My head officially began to pound.


"Hi mom."

"Jillian, we've been worried sick! I tried calling the house but there wasn't an answer. Did you get my voicemail?"

"Yeah, I did. Listen, I--"

"Where are you? Are you home?" She sounded panicked and I knew it was the anxiety of not knowing where one of her ducklings had gone.

I glanced out Brian's kitchen window. He was playing basketball with all three kids. Tibby was clinging to his leg, her head tilted back, laughing. Brian's words reverberated in my mind.

You know you can stay here as long as you want.

I'm going to kill him.

"This is going to sound like it's coming out of left field, but I um, I'm staying with Brian."

"Brian?" mom repeated. "Brian who?"

I licked my lips. "Littrell."

"Brian Littrell?"

"Yeah, we bumped into each other a little while ago and --"

"He lives in Sandusky?"

"No, he lives in Roswell. Roswell, Georgia. I thought we could use a little vacation."

"Didn't school start?"

"Well, yeah, but," I twisted the dish towel. "It was the only time that worked."

Mom didn't answer.


Still nothing.


The line went dead. I looked down at the phone. Disconnected.

I had escaped that awkward conversation for the moment.

"Jill, you coming out?"

Brian's hair was wet with sweat. He clung to the screen door, swinging just like he did when he was younger. "You okay?"

"I have to tell Cole and Tibby about the house," I said.

"Baylee and I can go shoot some pool downstairs. Give you guys some time."

"Would you?"

"I'd do anything for you," he said. "I have a lot of missed time to make up for after all."


"Yeah, I do. We can argue later." He turned around. "Baylee, c'mere a sec!"

I smiled gratefully. "Thank you."

"Anything for you Jilly Bean."



"What do you mean the house burned down?"

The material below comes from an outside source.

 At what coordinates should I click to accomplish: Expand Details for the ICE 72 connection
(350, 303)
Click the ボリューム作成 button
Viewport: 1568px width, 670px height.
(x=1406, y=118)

"Is Mr. Fluffers okay?" Tibby asked, her eyes widening.

"Mr. Fluffers didn't make it, baby," I said. "But we can get you a new Mr. Fluffers."

"But, but, Mr. Fluffers is my baby kitty," she whispered. Tears welled up in her eyes.

"What do you mean the house burned down?" Cole repeated. I wrapped my arms around Tibby and looked at Cole. A silent exchange was all that was needed. He turned his head, trying to mask his anger. Or fear. Or both.

"Bastard," he muttered.

"I want Mr. Fluffers!" Tibby wailed.

"What about Hoover?" Cole asked, his voice tight with emotion.

"Hoover's okay," I said quickly. "Auntie Bee and Uncle Mikael have him."

"Where are we going to live?"

"I want my Smurfy blanket!" Tibby screeched in my ear.

The conversation was going exactly as I feared. For the umpteenth time I cursed being an adult.

"We're staying here for a little while longer," I said. I began to rock Tibs, her hysterical cries causing every nerve ending in my body to stretch to the point of snapping.



"It's going to be okay," I said calmly.

"Gregg's crazy, mom. He's not going to stop."

Tibby's cries paused momentarily. "Who's Gregg?"

"Your dad."

All crying was forgotten. "My daddy?" Tibby looked from Cole to me. "Where's my daddy?"

Cole looked like he wanted to slap his hands over his mouth. He glanced at me in desperation.

But I was at a loss for words.

How the hell did I explain to a five-year old that her daddy would like nothing more than to see her mommy dead?